Firstly, I never thought it was that likely. I had a fair amount of faith in MAD as a doctrine. Secondly, I just wasn’t inclined to worry about things that so far outside my control. I was more worried about being an outsider at school and my parents divorce 
I was born in 1975, and was convinced that nuclear war was imminent, but would likely be the result of a miscommunication or other stupid fuck up (I did not believe that either party would intentionally begin a nuclear war).
I also thought it started once. I was at home alone and there was this great “roaring” windy sound then went on and on for like 5-10 minutes – extremely loud. I remember calmly thinking, “ok then, that’s the shockwave, this is the end.” The noise stopped and I never figured out what it was. (I grew up in NYC - a primary nuclear target.)
Your provincialism is showing. Reagan surrounded himself with people like Jerry Falwell and James Watt who considered the end of the world both inevitable and desirable ( as does Bush and other Republicans ). He made comments that he thought Russia and China fit the Biblical passages involving Gog and Magog. Just because America tends to write off the common Christian lust for the death of the world as a minor personality quirk, doesn’t mean the Soviet leadership was required to agree.
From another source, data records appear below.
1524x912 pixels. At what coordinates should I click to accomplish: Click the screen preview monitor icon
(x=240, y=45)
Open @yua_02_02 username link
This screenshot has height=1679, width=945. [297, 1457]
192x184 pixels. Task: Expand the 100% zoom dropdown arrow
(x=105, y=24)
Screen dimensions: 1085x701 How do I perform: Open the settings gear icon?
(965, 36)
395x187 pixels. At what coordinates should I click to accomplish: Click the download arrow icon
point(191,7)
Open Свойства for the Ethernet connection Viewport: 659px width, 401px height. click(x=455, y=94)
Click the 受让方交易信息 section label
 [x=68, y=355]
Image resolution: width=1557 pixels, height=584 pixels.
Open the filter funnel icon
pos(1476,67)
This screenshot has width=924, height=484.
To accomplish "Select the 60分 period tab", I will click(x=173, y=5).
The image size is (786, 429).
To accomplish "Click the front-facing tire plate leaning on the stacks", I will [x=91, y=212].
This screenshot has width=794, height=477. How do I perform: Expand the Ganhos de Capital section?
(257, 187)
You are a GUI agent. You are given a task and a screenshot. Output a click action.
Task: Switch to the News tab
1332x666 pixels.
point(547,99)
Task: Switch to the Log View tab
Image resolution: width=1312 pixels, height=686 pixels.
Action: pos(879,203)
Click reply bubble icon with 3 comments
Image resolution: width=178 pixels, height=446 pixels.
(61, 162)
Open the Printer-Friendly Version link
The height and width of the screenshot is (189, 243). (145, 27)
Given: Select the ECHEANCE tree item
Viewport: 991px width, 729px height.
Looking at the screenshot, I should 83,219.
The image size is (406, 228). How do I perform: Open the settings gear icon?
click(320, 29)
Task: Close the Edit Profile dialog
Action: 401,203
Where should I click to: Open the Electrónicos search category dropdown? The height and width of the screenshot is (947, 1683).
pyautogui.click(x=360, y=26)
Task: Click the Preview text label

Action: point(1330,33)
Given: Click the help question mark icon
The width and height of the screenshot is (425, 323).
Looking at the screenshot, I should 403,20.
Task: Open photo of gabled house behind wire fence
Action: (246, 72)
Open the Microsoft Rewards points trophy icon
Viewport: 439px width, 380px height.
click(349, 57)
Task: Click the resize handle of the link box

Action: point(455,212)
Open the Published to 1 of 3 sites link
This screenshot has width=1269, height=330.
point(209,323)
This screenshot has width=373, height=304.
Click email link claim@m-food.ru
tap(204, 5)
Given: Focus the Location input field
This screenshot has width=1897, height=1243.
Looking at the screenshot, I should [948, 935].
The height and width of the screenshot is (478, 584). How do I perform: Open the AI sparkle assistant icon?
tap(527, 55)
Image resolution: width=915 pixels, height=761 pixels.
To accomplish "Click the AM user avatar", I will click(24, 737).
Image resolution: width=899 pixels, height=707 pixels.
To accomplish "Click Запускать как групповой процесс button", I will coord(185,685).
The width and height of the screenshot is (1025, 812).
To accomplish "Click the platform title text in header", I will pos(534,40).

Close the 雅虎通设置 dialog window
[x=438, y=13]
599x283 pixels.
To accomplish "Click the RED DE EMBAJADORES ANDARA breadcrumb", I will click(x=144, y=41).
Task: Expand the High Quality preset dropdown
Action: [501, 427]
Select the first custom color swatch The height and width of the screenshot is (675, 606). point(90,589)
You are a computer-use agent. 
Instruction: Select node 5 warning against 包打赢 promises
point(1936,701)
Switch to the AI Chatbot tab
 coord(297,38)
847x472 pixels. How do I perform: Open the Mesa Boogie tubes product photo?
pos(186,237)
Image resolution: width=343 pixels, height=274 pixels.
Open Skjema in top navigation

Why ? If they think that they are going to all be killed anyway by a fanatic, what’s so surprising that they’d consider trying to take us with them ?
Hardly. They really did think there was a good chance that he’d launch a first strike on them. With fairly good reason.
It’s amusing to watch people dismiss the idea that Reagan might have looked threatening to the Soviets, after watching so many people claim that Iran’s leadership would be willing to commit national suicide for religious reasons. What makes people think that the Soviets regarded Reagan as being any saner ?
Just want to thank those of you that have contributed to this thread. It’s chilling for those of us that weren’t around at the time and got to grow up in a post-cold war America.